[START OF RECORDS]

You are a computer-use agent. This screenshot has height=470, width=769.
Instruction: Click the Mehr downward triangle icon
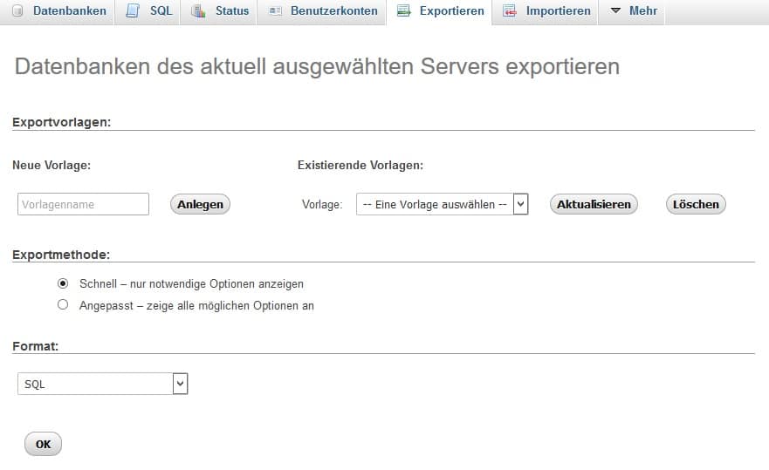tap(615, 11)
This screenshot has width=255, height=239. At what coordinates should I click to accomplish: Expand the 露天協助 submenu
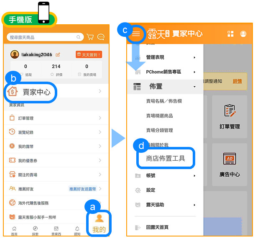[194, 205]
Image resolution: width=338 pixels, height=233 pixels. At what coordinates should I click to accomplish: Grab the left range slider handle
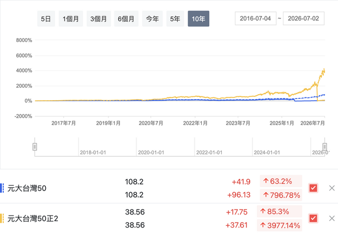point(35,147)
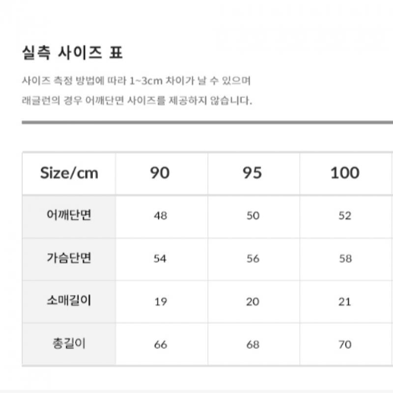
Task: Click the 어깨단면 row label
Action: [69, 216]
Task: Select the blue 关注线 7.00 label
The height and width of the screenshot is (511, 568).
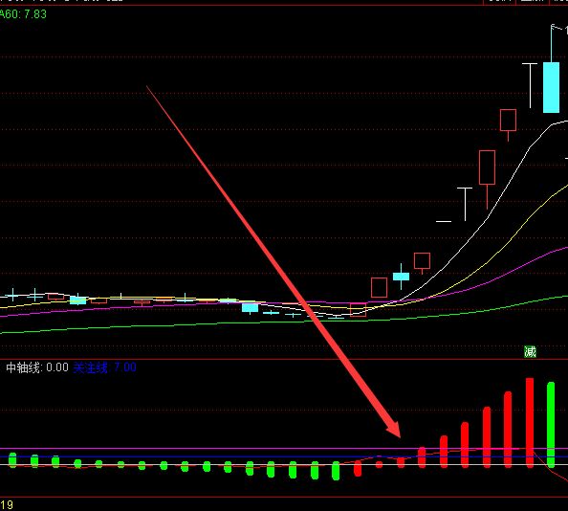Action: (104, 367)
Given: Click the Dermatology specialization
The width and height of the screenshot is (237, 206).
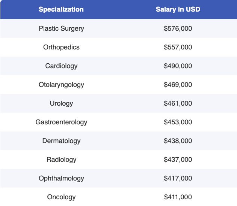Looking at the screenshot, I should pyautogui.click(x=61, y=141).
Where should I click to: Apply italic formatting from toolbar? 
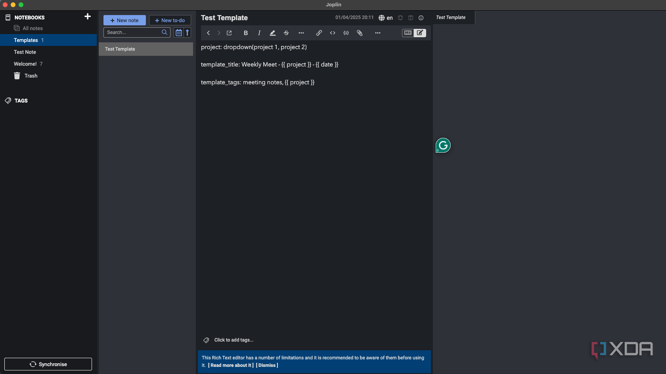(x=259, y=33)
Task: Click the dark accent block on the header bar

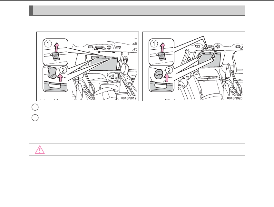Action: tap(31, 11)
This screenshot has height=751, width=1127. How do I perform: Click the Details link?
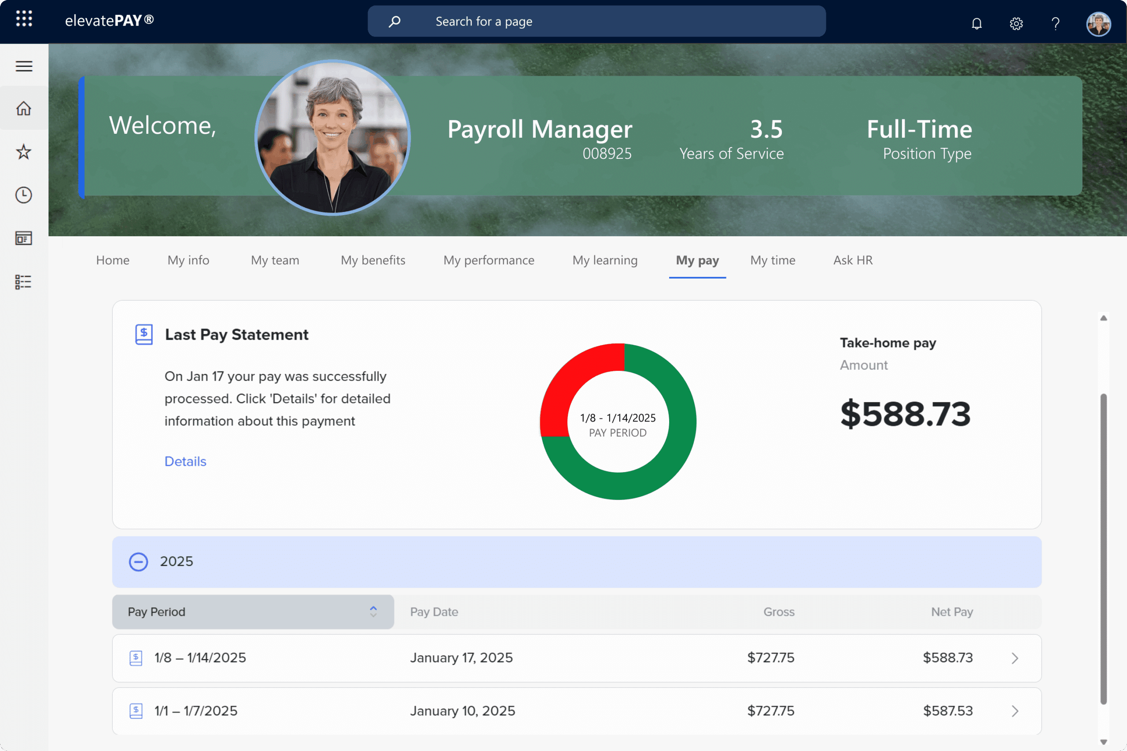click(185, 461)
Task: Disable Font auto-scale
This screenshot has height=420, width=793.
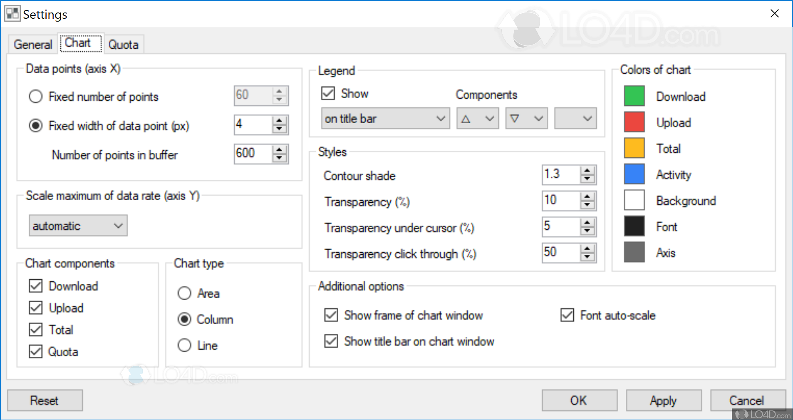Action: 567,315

[END OF RECORDS]
[START OF RECORDS]

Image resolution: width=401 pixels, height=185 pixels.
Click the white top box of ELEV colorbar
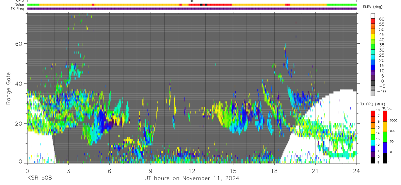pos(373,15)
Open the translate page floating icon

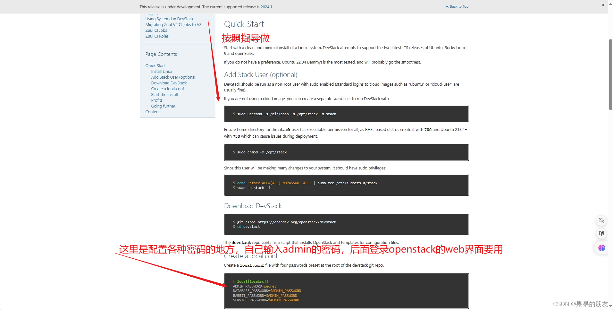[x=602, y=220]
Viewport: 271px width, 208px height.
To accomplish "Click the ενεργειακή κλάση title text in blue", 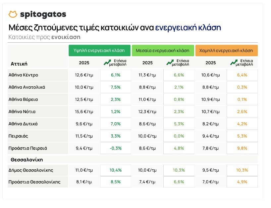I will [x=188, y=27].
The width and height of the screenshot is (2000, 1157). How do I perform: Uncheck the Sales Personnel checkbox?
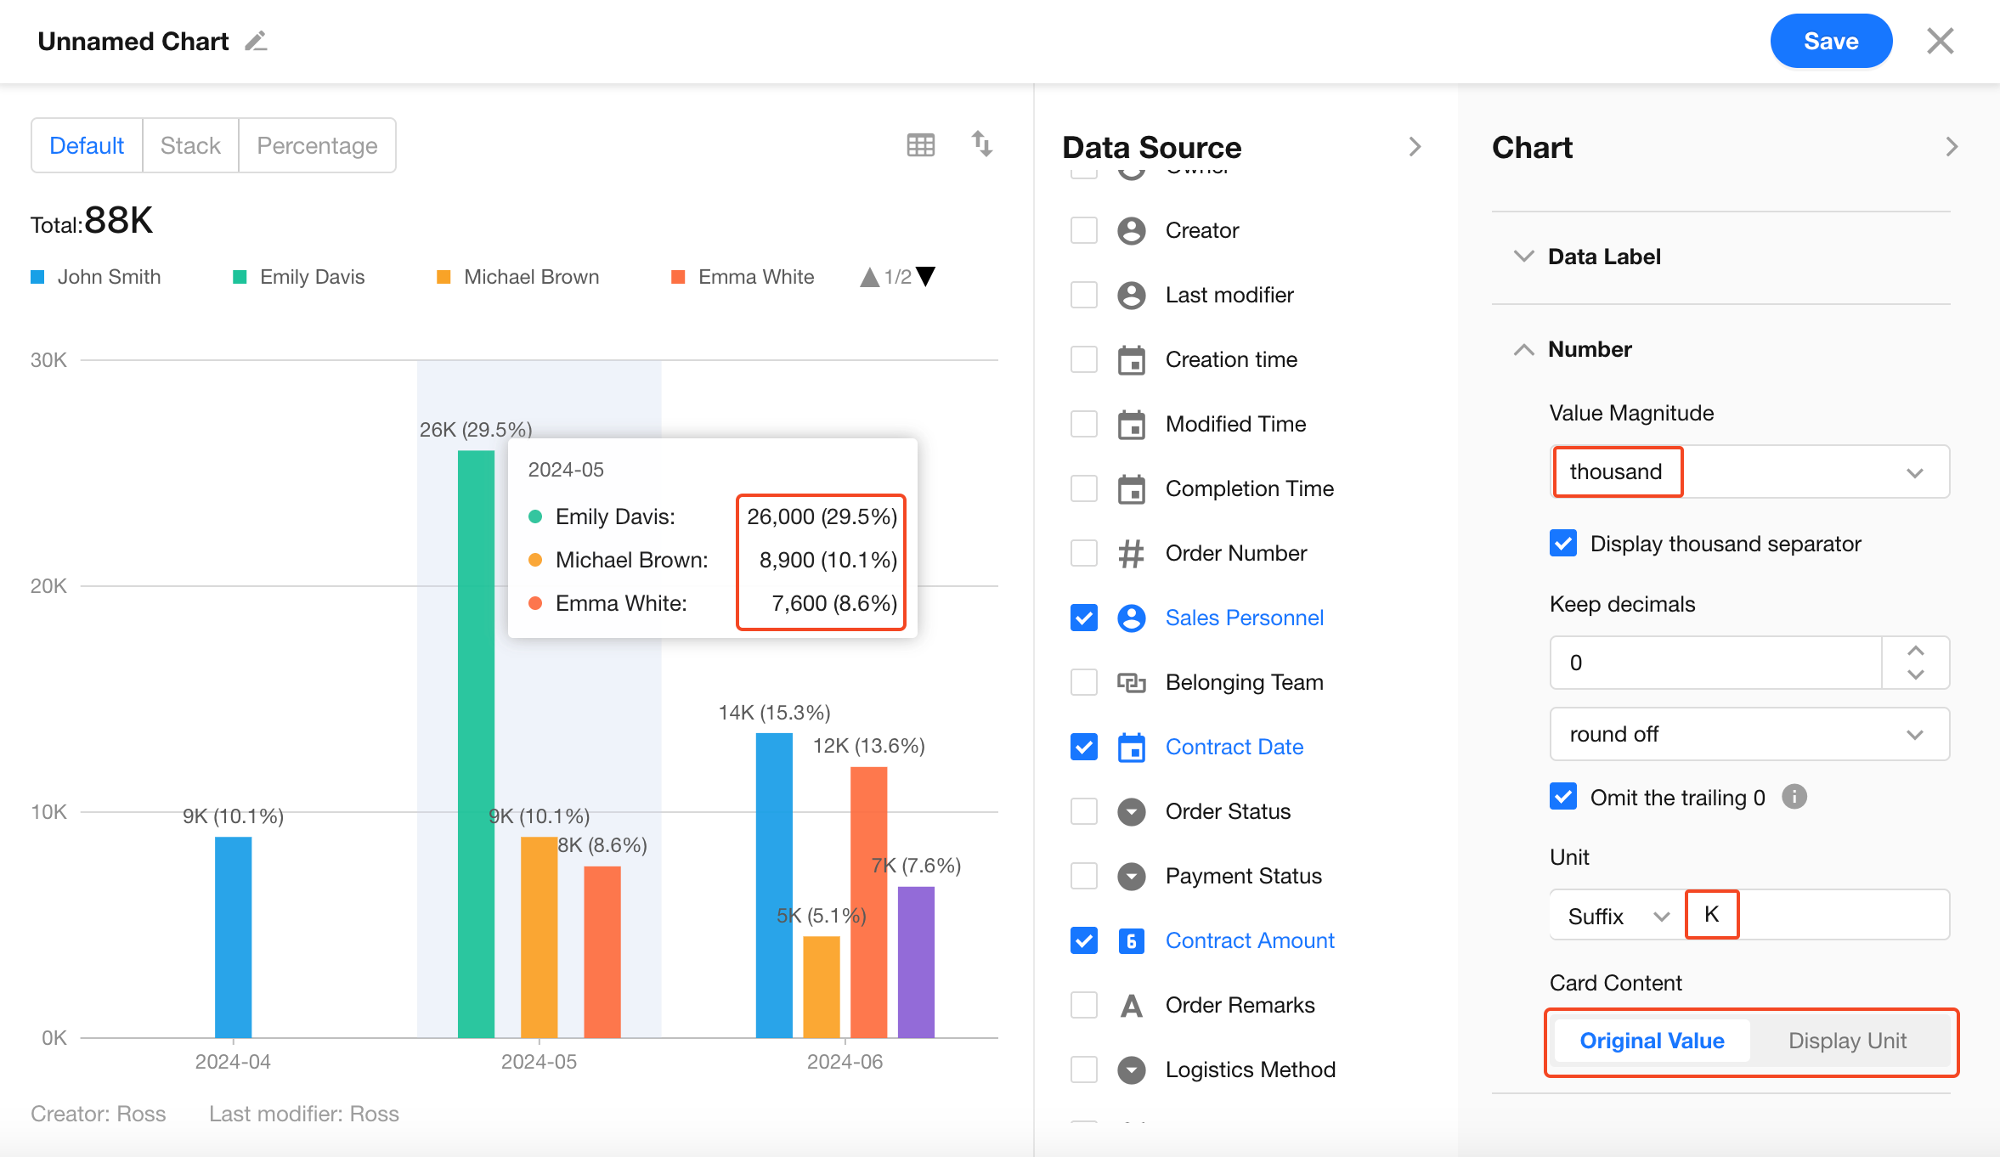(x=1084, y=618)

[END OF RECORDS]

WHAT THE TASK REQUIRES →
Report every line in the records above that contains the word "perform", copying each line in full. Case counts.

SOLUTION TO THE EXERCISE →
This screenshot has height=751, width=1127. How do I perform: Click the Details link?
The width and height of the screenshot is (2000, 1157). How do I perform: Uncheck the Sales Personnel checkbox?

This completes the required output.